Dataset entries
────────────────────
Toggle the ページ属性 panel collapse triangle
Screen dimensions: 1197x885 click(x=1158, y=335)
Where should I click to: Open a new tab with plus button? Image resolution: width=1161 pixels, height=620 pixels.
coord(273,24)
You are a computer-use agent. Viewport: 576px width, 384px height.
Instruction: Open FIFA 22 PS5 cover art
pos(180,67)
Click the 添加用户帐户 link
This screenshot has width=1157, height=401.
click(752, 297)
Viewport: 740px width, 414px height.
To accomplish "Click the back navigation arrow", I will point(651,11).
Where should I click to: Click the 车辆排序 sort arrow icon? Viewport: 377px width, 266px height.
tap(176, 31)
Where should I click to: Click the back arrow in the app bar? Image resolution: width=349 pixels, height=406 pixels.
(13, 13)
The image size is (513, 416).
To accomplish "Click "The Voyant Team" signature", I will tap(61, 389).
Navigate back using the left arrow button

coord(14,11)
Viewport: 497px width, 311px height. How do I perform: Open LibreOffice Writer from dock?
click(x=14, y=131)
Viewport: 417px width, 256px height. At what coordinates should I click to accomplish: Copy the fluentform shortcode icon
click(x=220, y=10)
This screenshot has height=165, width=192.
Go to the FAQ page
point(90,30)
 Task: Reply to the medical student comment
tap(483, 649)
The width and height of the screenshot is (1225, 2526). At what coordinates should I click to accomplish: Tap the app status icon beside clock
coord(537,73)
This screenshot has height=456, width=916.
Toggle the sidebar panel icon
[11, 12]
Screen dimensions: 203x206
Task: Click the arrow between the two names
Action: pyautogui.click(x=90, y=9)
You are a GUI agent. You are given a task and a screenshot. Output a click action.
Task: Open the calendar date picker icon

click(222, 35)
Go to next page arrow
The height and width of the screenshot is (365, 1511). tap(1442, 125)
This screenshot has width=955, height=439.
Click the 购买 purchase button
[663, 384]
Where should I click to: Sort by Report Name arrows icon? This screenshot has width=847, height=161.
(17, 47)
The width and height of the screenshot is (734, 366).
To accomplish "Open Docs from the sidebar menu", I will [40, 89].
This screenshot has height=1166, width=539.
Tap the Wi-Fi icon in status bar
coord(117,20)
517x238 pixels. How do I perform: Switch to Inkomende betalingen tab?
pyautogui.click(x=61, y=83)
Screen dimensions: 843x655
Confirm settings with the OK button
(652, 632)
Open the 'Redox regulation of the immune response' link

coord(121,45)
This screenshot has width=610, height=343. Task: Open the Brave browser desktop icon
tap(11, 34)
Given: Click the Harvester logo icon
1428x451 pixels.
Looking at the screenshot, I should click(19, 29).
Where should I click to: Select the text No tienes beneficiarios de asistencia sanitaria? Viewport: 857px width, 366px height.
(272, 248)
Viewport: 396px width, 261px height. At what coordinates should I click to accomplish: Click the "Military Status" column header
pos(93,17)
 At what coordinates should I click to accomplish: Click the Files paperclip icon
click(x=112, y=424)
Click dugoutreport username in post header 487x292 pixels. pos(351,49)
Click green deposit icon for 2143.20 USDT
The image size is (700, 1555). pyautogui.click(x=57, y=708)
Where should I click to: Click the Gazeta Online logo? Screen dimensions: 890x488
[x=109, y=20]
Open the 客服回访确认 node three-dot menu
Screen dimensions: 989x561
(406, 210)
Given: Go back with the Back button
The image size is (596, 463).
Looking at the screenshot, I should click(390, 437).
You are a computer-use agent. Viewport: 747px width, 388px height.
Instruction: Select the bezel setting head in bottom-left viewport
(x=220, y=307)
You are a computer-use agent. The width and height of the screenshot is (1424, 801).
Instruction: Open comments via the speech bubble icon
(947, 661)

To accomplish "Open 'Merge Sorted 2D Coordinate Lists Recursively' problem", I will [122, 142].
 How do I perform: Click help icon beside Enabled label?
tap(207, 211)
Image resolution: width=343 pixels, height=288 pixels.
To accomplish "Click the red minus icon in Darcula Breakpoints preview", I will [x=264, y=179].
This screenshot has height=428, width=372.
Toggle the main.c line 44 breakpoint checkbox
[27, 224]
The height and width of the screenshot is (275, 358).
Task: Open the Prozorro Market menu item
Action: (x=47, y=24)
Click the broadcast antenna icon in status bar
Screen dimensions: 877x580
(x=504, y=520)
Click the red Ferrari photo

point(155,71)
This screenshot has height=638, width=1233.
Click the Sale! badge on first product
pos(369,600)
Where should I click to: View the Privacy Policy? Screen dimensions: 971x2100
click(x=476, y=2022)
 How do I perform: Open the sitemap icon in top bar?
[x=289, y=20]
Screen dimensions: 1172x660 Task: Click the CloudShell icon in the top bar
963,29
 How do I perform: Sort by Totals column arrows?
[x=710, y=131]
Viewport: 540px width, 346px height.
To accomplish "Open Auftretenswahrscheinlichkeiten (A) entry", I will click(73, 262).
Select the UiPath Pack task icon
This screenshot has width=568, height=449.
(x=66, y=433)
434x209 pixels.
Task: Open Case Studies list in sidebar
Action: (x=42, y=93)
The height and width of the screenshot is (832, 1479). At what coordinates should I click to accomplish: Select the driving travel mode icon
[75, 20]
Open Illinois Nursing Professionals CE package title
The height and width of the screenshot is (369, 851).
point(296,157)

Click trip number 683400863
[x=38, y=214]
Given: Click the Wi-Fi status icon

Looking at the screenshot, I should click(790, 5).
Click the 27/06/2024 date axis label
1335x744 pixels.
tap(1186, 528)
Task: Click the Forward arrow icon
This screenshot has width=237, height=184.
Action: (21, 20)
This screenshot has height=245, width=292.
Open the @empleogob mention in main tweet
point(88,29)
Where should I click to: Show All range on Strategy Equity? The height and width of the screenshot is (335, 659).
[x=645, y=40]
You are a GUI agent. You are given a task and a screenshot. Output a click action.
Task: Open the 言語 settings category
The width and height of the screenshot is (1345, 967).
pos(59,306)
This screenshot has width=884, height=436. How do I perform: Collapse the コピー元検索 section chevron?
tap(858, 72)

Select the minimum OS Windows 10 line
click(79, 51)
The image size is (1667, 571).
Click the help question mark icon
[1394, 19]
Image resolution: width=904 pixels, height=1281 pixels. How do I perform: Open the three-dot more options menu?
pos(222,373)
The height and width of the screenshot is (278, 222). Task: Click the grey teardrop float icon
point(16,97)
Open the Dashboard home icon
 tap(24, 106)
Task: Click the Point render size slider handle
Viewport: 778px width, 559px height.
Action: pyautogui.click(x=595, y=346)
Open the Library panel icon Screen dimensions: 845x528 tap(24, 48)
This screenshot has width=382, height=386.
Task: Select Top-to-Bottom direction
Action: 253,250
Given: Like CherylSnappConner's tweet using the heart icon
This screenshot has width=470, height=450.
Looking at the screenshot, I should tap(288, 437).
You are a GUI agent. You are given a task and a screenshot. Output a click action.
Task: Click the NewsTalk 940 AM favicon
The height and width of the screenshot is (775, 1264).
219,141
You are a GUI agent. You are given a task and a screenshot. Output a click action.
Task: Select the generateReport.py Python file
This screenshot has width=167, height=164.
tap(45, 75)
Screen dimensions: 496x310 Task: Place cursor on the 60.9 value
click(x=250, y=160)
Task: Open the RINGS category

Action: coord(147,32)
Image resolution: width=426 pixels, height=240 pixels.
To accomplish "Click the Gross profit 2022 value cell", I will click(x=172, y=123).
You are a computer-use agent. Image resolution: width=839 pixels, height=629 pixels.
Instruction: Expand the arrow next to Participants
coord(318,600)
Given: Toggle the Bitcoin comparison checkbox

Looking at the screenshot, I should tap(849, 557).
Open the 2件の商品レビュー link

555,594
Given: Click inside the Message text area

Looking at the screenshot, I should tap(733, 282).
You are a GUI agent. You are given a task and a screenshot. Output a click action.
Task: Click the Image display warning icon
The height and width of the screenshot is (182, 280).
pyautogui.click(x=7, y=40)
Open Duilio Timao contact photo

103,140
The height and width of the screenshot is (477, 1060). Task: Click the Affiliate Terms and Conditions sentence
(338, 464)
────────────────────
Work instructions
From the entries above, show each line that includes the string "computer".

Result for this task
You are a computer-use agent. Viewport: 576px width, 384px height.
You are a computer-use agent. Viewport: 747px width, 388px height.
You are a computer-use agent. The width and height of the screenshot is (1424, 801).
You are a computer-use agent. Image resolution: width=839 pixels, height=629 pixels.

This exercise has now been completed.